増税を「勝ち」、減税を「負け」と呼ぶ財務省
「税収弾性値」という言葉をご存じだろうか。
名目GDPが1%増えたときに税収が何%増えるかという数字だ。税収弾性値は一般的に1を超える。たとえば、給料が増えたとき、給与の増加率を上回って所得税が増える。累進課税の下で、より高い税率が適用されるようになるからだ。
財務省は、中長期の財政計画を立てるときに、この税収弾性値を1.1と設定してきた。しかし、最近この税収弾性値に異変が起きている。たとえば、2022年度は3.0、2021年度は4.1となっているのだ。

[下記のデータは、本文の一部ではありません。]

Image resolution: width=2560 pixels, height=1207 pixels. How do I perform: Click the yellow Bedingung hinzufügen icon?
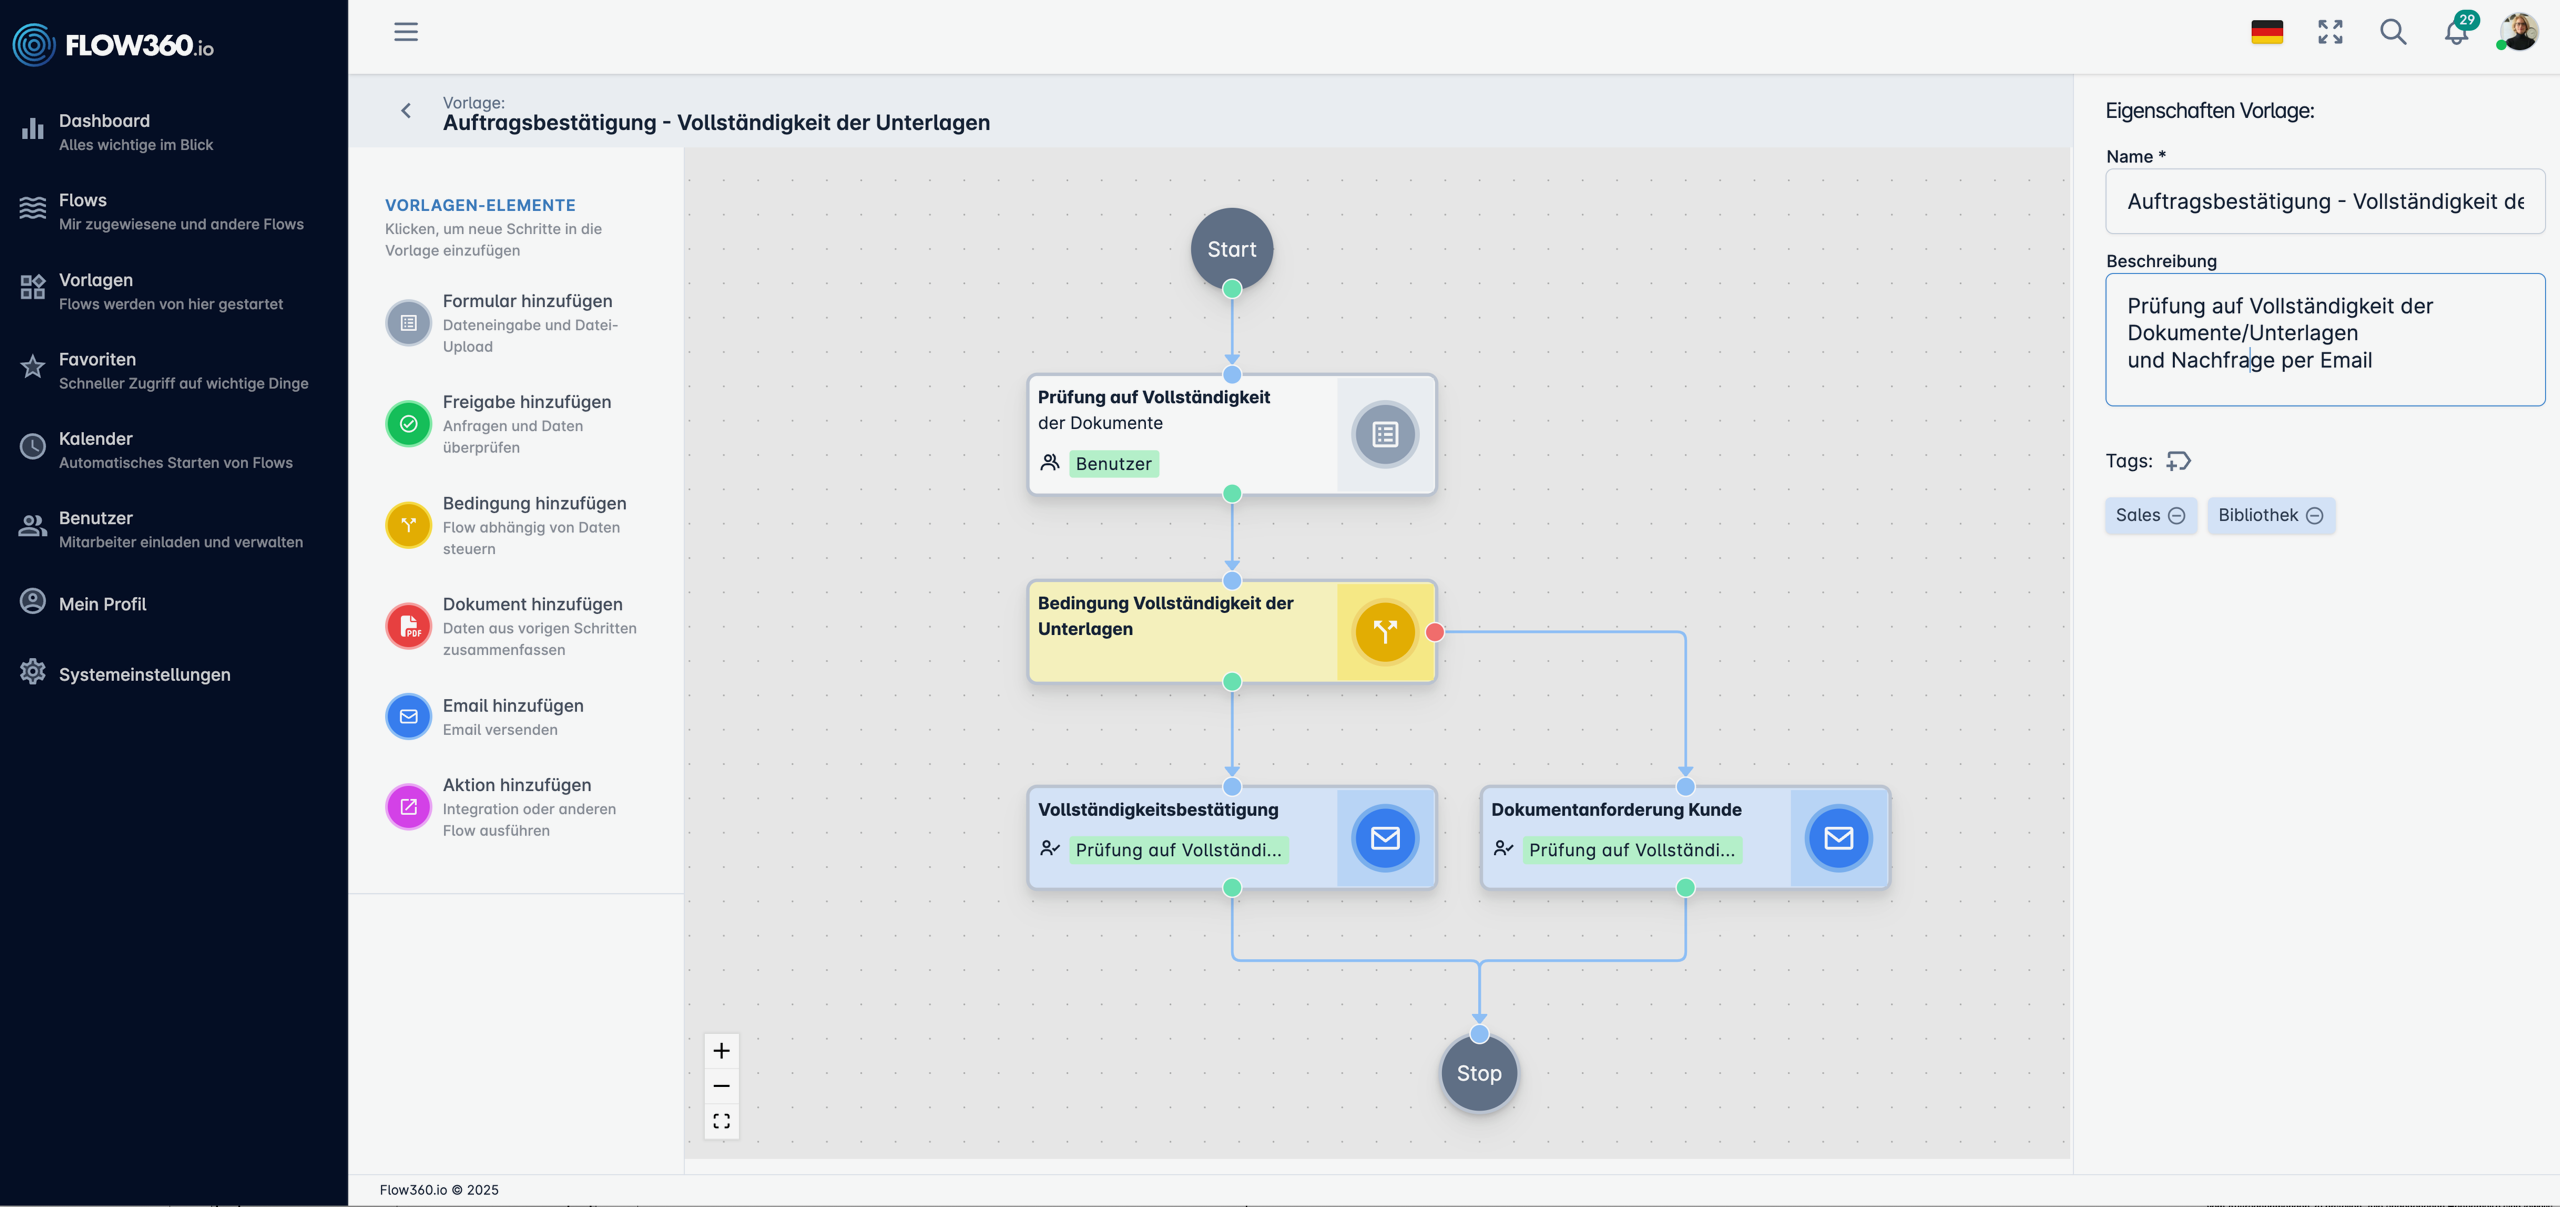(408, 525)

つまり、名目GDPを1%伸ばすと、その3倍から4倍のペースで税収が増えていることになる。もちろん税収弾性値は、単年度で見ると不安定だ。たとえば、2020年度の弾性値は▲1.2とマイナスになっている。
そこで、過去5年間平均の弾性値を計算すると、22年度は15.5という恐ろしい数字になっている。そして、2000年以降の数字を眺めていくと、1という数字はなくて、3前後の数字が並んでいる。
このことは、増税ではなく、GDPを増やすことを考えていけば、高齢化に伴う社会保障負担増などの財源を確保できることを意味している。
ところが、財務省は、消費税の引き上げなどの増税策ばかりを示して、経済規模拡大による税収増というビジョンはほとんど出てこない。いったいなぜなのか。
財務省内では、増税を「勝ち」、減税を「負け」と呼んで、増税を実現した官僚は栄転したり、よりよい天下り先をあてがわれる。
さらに消費税率の引き上げに成功した官僚は「レジェンド」として崇め奉られる。一方、経済規模を拡大して税収を増やしても、財務官僚にとってはなんのポイントにもならない。
財務省“改心”のヒントは「阪神タイガース」にあった!?
18年ぶりにセ・リーグ優勝を果たした阪神タイガースは、攻撃面で見ると、チーム打率が突出して高いわけではない。しかし、出塁率はダントツの1位だ。
その理由は、選んだ四球の数が圧倒的に多いからだ。ヒットだろうが四球だろうが、塁に出るのは同じだ。そこで岡田監督は、フロントに掛け合って、選手の成績評価で、四球獲得に与えるポイントを高めてもらったという。これにより四球を選ぶ選手が劇的に増えた。
そのことを考えると、財務省の増税路線を改める方法は簡単だ。
増税を主導した官僚にマイナスポイントを与え、経済拡大に伴う税収増を実現した官僚にプラスポイントを与えるのだ。そのために官邸が財務省から人事権を取り上げ、個別に官僚の人事評価をすればよいのではないだろうか。